Your objective:
Copy the data below verbatim, from the line containing "The width and" through the end of the data, and leave out the pictures.

───── Stored data ─────

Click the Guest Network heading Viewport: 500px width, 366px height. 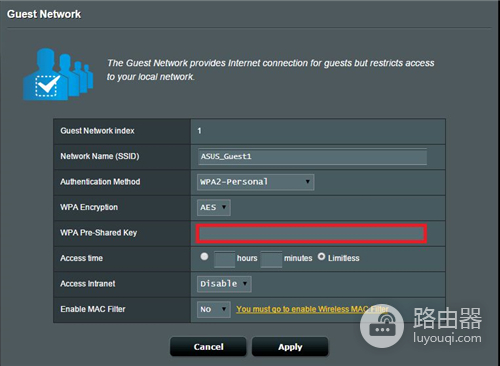[44, 14]
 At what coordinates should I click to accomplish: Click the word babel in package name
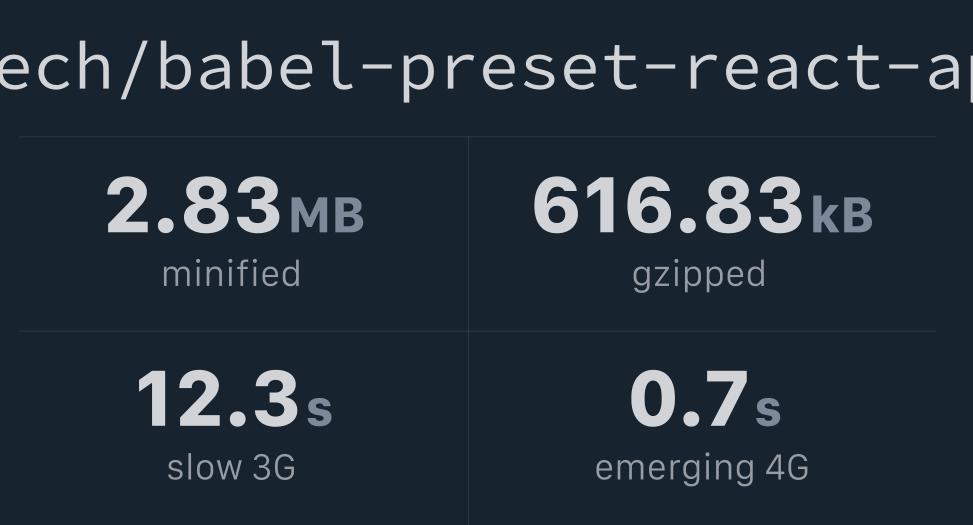tap(256, 65)
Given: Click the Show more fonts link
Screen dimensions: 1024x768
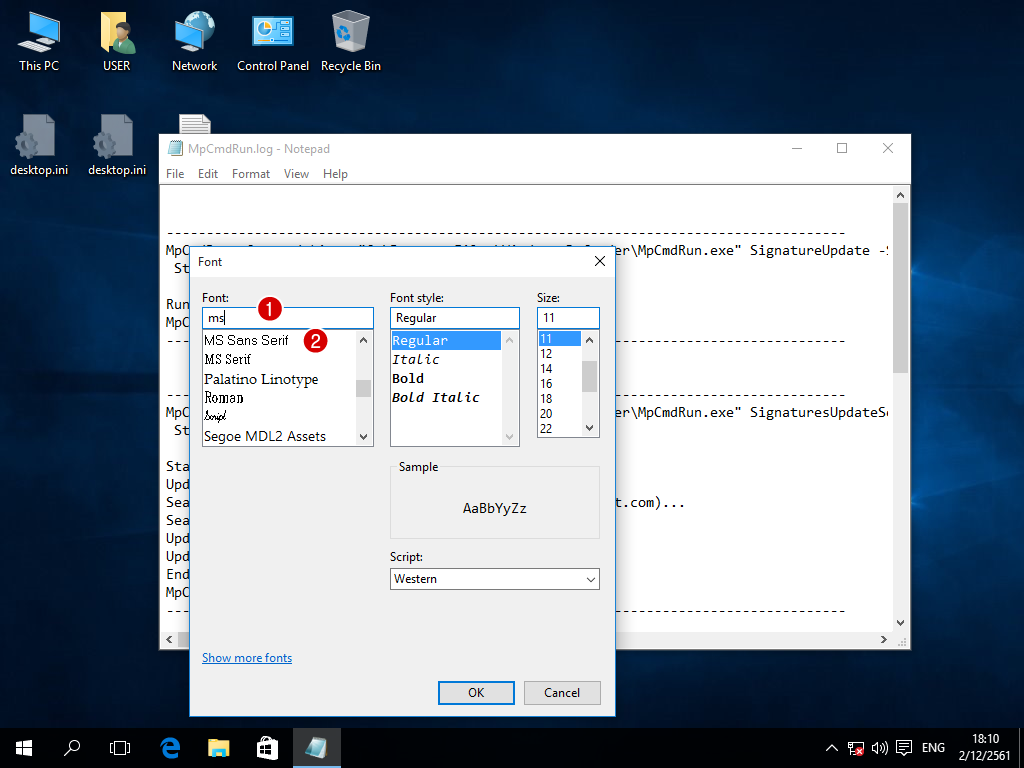Looking at the screenshot, I should click(x=247, y=658).
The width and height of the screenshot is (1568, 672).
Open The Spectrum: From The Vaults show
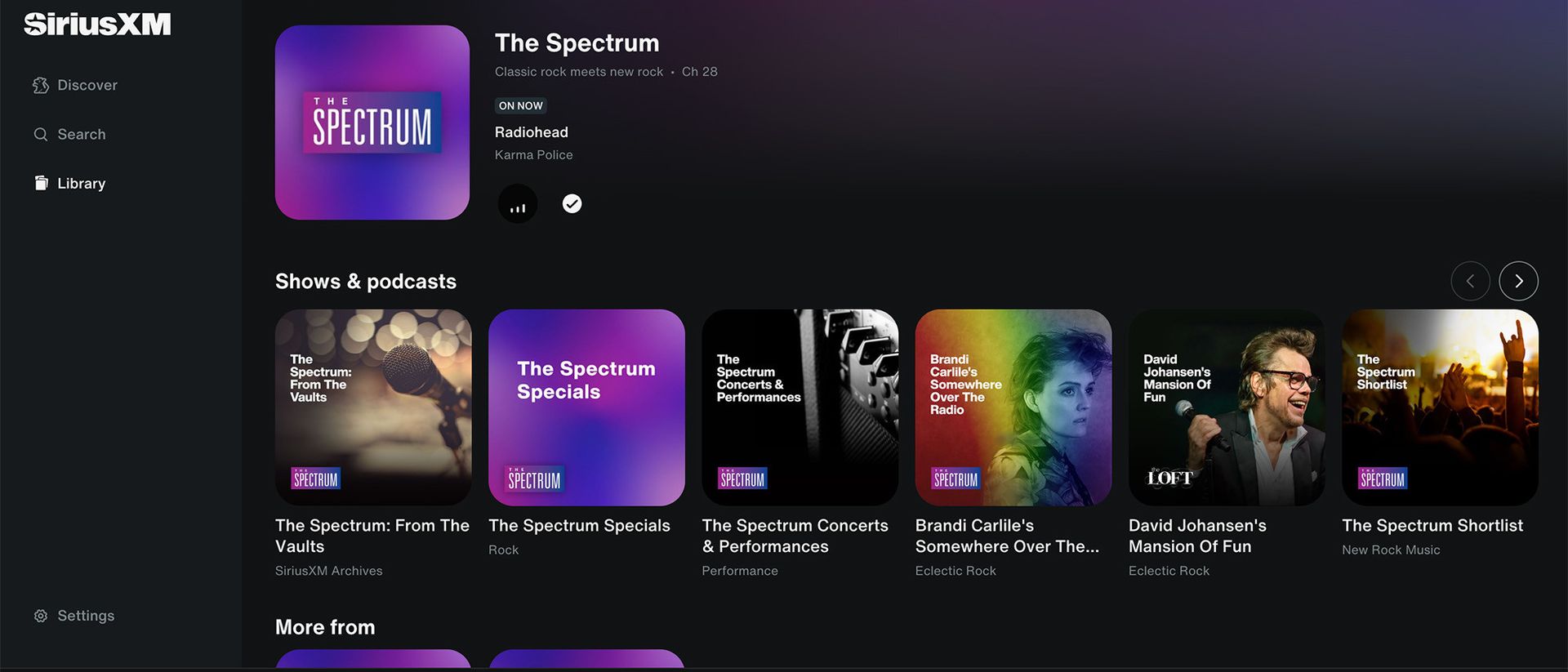pos(372,407)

─────

Exercise output:
The width and height of the screenshot is (1568, 672).
Open The Spectrum: From The Vaults show
pos(372,407)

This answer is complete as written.